Hundred years later peple interpret defferntly than orginaly mean. Nanbo was Zen monk.In his book "Nanboroku" ( "roku" means record)memory of his tea master Rrikyu. Nanboroku is sort of "how to" book.  If you can find Nanboroku and read, you will know what "suki" or "sukimono" mean.
However, Kanwa Jiten/kanji dictionary may not explained about it.   :D


Sound good to me Yama  -I haven't had an opportunity to look at Nanboroku, though it sounds interesting.

I wasn't basing my understanding of 'sukiya' strictly upon what the Kanji dictionary says - every Japanese architectural and design book I have, some dating back to the 1950's, uses the pair of kanji I mentioned earlier to mean 'draw near a mysterious place', so I went with that.

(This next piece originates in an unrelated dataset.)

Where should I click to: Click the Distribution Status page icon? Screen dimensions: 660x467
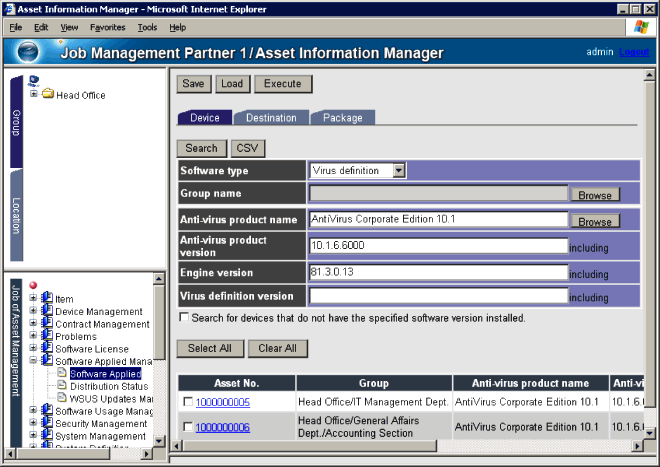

Thanks for clarifying your explanation.  :)

I take the kanji 'suki' 好き in the following manner: the kanji comprises woman 女 + child 子 ; apparently the intended connotation was "that which one wishes to embrace" and/or "that towards which one feels tender", which in turn came to mean "beautiful woman (to whom one feels tender(?))". "Beautiful/attractive" came to mean "fine" and "good" in a broader sense, with "like" being seen as an associated meaning.


Tearing apart a word based on phonetics, then trying to found it in kanji may be a wrong approach.  The base word as you are looking at it, indeed some of the applications mean to "suck" or "draw in". You can see relationships between the kanji meanings you both have mined.  Can we look back, if one has the resources, to the original symbol(s) for the application of sukiya as relates to the environment of man and nature?  Since we understand the true meaning, we know what to look for.  I just dont have the talent to look.  Wish I did.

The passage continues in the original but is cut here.